VideoForest: Person-Anchored Hierarchical Reasoning for Cross-Video Question Answering

August 05, 2025 · Declared Dead · 🏛 ACM Multimedia

"No code URL or promise found in abstract"

Evidence collected by the PWNC Scanner

Authors Yiran Meng, Junhong Ye, Wei Zhou, Guanghui Yue, Xudong Mao, Ruomei Wang, Baoquan Zhao arXiv ID 2508.03039 Category cs.CV: Computer Vision Cross-listed cs.MM Citations 0 Venue ACM Multimedia Last Checked 3 months ago

Abstract

Cross-video question answering presents significant challenges beyond traditional single-video understanding, particularly in establishing meaningful connections across video streams and managing the complexity of multi-source information retrieval.

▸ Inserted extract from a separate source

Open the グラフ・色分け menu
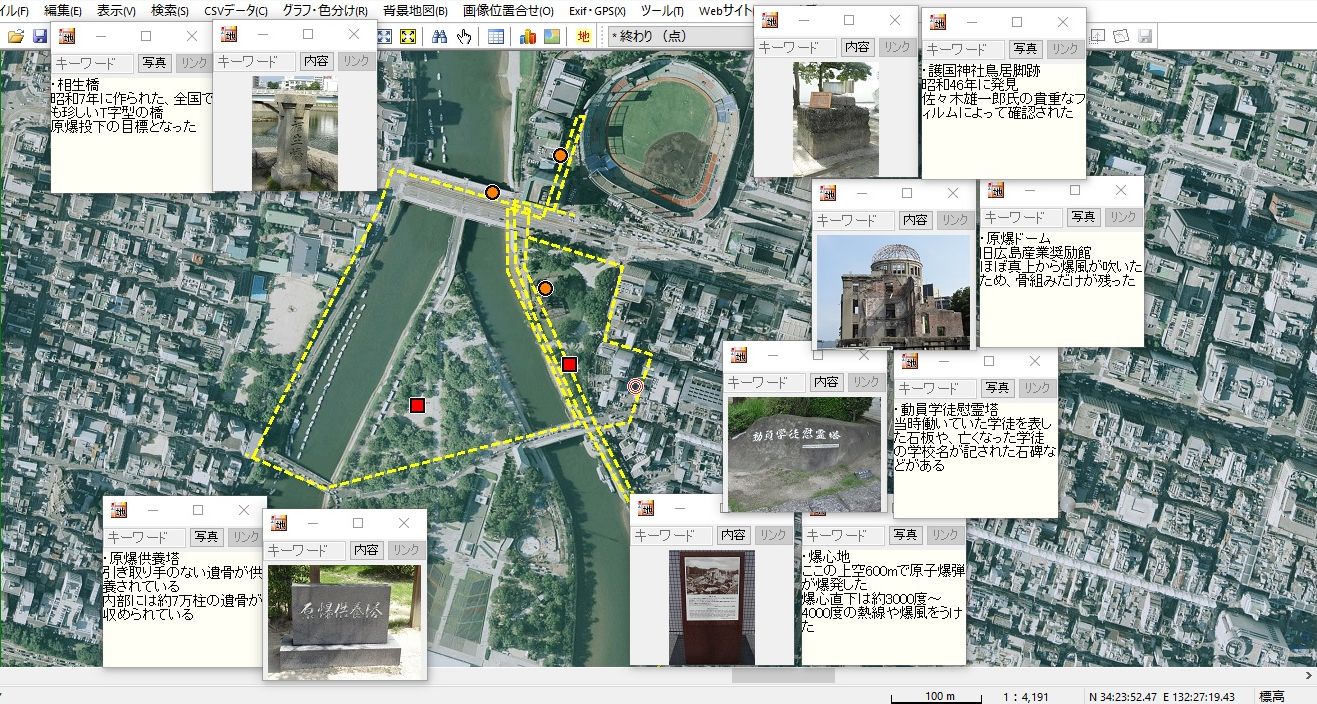pyautogui.click(x=324, y=11)
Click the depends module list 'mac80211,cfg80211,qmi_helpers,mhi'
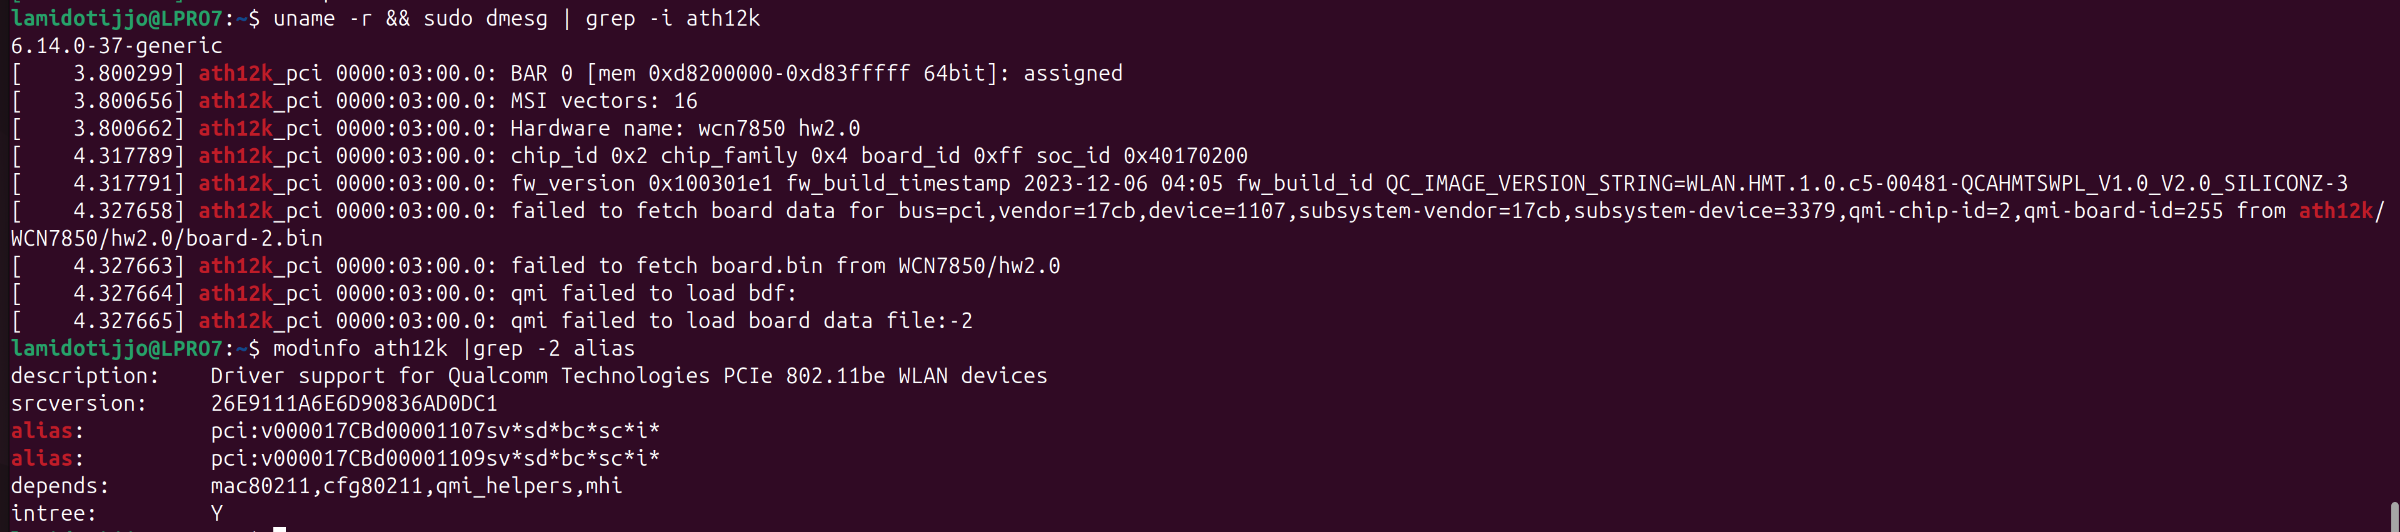 tap(416, 486)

We introduce VideoForest, a novel framework that addresses these challenges through person-anchored hierarchical reasoning. Our approach leverages person-level features as natural bridge points between videos, enabling effective cross-video understanding without requiring end-to-end training. VideoForest integrates three key innovations: 1) a human-anchored feature extraction mechanism that employs ReID and tracking algorithms to establish robust spatiotemporal relationships across multiple video sources; 2) a multi-granularity spanning tree structure that hierarchically organizes visual content around person-level trajectories; and 3) a multi-agent reasoning framework that efficiently traverses this hierarchical structure to answer complex cross-video queries. To evaluate our approach, we develop CrossVideoQA, a comprehensive benchmark dataset specifically designed for person-centric cross-video analysis. Experimental results demonstrate VideoForest's superior performance in cross-video reasoning tasks, achieving 71.93% accuracy in person recognition, 83.75% in behavior analysis, and 51.67% in summarization and reasoning, significantly outperforming existing methods. Our work establishes a new paradigm for cross-video understanding by unifying multiple video streams through person-level features, enabling sophisticated reasoning across distributed visual information while maintaining computational efficiency.